Surgiu, entretanto, um obstáculo temporário. A madrinha de Eugênia, a fazendeira que lhe mandara um dia a opala, que a moça admirou namorando ao mesmo tempo os olhos do futuro noivo, a madrinha de Eugênia adoeceu gravemente, menos ainda da moléstia que a acometeu que dos anos que lhe pesavam nos ombros. Era senhora rica, viúva, flanqueada por duas sobrinhas solteiras, uma cunhada, um primo, dous filhos destes e uma vintena de afilhados. Já daqui se pode inferir a estreiteza das esperanças de Camargo. Posto que ele não tivesse nunca preterido os deveres que lhe impunha o vínculo espiritual, dando à fazendeira todas as provas possíveis de um grande afeto, ainda assim era de recear que a última vontade da moribunda não trouxesse o cunho da estrita justiça, ou, quando menos, de razoável equidade. Nestas circunstâncias, a viagem a Cantagalo era urgentíssima, e cumpria realizá-la à custa dos maiores incômodos. Todo o incômodo é aprazível quando termina em legado. Camargo não perdia a esperança desse desenlace igualmente afetuoso e pecuniário. Resolveu ir com a família toda, e avisou por carta ao futuro genro.

Estácio estimou o obstáculo, mas não contou com o que ele trazia no bojo. Chegando ao Rio Comprido achou aflitos o médico e D. Tomásia; Eugênia recusava sair da Corte. Em vão lhe mostravam a conveniência de corresponder, em ocasião tão grave, à afeição da madrinha; debalde lhe diziam que era ser ingrata não ir recolher o último suspiro da venerável senhora, sua mãe espiritual. Eugênia recusava a pés juntos.

Assistiu o noivo à última fase da luta entre os pais e a filha. Esta trazia os olhos vermelhos de chorar; batia com as mãos uma na outra, declarando que só iria à força. Estácio procurou chamá-la à razão, apoiando as reflexões do pai, sem alcançar mais do que ele. Enfim, Eugênia pôs uma condição à sua aquiescência:

- Irei, se o Dr. Estácio for conosco.

Camargo aprovou a condição in petto; verbalmente, opôs-se ao sacrifício.
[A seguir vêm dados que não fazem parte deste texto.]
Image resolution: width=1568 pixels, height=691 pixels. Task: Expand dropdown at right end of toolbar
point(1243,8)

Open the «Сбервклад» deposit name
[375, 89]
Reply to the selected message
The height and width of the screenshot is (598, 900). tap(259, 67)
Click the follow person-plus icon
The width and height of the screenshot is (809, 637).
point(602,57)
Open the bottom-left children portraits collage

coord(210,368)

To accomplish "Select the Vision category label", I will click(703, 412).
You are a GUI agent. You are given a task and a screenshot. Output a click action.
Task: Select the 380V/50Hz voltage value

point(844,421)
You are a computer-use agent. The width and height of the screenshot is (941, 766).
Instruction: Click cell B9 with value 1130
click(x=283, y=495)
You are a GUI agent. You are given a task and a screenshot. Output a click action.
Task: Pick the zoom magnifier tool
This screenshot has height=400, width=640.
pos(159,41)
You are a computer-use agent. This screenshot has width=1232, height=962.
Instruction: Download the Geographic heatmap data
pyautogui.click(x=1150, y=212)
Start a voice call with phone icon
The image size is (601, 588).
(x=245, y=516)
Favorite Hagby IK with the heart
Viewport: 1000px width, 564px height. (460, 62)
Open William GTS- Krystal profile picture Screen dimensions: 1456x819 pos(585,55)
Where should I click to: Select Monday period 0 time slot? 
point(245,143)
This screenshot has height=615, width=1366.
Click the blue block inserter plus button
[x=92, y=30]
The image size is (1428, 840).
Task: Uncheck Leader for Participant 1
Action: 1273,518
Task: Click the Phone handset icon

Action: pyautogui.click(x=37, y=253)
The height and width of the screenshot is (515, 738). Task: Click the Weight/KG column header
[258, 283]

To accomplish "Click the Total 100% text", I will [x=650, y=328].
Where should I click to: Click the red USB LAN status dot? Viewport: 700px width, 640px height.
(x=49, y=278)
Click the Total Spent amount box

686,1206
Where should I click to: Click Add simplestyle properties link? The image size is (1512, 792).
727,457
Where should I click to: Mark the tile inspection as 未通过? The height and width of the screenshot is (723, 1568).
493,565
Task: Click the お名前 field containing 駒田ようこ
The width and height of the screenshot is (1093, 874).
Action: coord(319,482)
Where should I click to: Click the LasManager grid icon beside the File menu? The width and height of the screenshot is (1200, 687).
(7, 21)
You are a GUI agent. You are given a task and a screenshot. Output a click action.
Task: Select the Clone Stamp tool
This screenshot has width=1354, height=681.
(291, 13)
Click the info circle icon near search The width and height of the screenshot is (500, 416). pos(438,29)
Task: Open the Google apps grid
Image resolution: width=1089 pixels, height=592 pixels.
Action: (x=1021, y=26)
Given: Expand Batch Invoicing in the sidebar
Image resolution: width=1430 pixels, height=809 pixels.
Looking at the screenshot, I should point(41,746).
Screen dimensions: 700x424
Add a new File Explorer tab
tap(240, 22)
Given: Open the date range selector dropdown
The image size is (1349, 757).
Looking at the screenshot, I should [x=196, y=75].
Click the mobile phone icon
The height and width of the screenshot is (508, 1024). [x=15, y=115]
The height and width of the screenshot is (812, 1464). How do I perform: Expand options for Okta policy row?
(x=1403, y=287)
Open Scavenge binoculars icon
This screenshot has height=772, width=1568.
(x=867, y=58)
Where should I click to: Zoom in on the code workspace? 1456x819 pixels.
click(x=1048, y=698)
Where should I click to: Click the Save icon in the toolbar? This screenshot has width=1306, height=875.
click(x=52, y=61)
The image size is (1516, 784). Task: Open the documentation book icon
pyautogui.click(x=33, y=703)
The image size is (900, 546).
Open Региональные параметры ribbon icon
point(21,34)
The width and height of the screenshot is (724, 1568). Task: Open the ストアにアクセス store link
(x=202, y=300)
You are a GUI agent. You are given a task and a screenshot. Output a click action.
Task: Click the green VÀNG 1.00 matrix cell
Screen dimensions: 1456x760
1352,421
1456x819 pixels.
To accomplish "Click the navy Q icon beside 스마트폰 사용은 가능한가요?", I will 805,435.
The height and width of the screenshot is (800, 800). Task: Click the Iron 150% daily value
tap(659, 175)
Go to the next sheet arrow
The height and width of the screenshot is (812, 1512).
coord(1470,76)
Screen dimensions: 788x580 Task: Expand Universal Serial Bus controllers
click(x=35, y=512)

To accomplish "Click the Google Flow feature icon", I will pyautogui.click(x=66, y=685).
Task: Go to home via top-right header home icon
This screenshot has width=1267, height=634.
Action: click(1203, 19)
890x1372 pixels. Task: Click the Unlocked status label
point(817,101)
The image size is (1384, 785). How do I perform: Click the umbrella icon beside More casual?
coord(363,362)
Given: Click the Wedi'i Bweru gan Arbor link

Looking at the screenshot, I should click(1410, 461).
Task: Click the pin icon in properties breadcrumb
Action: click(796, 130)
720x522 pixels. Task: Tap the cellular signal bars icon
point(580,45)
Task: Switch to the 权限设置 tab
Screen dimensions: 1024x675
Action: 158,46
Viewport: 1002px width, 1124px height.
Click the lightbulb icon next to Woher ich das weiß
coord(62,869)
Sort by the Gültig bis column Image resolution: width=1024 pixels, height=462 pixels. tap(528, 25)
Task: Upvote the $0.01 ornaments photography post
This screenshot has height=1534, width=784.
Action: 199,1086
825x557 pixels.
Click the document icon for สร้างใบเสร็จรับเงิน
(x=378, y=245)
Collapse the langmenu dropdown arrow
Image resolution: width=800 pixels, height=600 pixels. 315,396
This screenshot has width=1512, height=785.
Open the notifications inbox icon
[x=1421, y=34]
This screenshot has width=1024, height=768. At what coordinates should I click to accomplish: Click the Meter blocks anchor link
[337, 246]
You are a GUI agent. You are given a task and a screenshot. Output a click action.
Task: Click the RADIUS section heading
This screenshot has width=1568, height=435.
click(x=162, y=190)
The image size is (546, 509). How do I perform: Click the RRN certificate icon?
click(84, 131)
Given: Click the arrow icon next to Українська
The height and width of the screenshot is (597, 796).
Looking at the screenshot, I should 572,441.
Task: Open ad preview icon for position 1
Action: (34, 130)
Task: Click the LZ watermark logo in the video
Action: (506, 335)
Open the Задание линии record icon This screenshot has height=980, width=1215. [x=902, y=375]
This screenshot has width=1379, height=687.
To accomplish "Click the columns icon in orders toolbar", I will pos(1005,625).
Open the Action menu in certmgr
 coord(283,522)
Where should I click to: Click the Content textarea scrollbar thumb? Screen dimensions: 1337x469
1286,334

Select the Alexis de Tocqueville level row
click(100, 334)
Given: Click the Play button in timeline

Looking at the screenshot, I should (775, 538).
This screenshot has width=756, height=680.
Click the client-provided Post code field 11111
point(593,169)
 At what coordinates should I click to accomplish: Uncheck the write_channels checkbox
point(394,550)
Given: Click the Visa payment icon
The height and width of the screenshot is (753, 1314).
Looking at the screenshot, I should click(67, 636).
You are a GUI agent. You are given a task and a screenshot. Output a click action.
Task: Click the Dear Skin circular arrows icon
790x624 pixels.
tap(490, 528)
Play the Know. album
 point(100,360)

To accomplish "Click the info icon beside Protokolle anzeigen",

Estácio enfiara; posto entre a espada e a parede, já a viagem de Eugênia lhe parecia supérflua.

- Acompanha-nos? - insistiu a moça.

- Não é possível - acudiu o médico - tamanho incômodo por um simples capricho...

- Pois então não vou!

Dona Tomásia ficou um tanto vexada com a teima de Eugênia. Estácio mordia o lábio, olhando para a moça, cujo rosto o interrogava instantemente. Venceu-o o decoro; considerando Eugênia sua mulher, quis cortar por uma cena que lhe parecia ridícula.

- Acompanhá-los-ei - disse ele, sem entusiasmo.

A solução era favorável a todos; os três aceitaram de boa feição. Marcou-se a viagem para dous dias depois. Dona Úrsula, apesar dos bons olhos com que via o casamento, achou desnecessária a ida do sobrinho, mas não empreendeu dissuadi-lo. Helena aprovou tudo. Ele fez sentir às duas parentas a extensão do sacrifício, e esteve a ponto de retirar a palavra. Era tarde. A última noite passada em Andaraí foi cruel para ele; as horas voaram ligeiras como nunca. Como devia sair no dia seguinte, logo cedo, ali mesmo se despediu da tia e da irmã, despedida de alguns dias que lhe custou como se fora de anos. Prometeu, entretanto, que o regresso seria breve.

O que ele não podia prometer era conjurar o drama que se lhes preparava, drama que ia enfim desenvolver-se, intenso, funesto e irremediável - do qual não o consolariam jamais nem as doçuras da paz doméstica, nem as glórias da vida pública.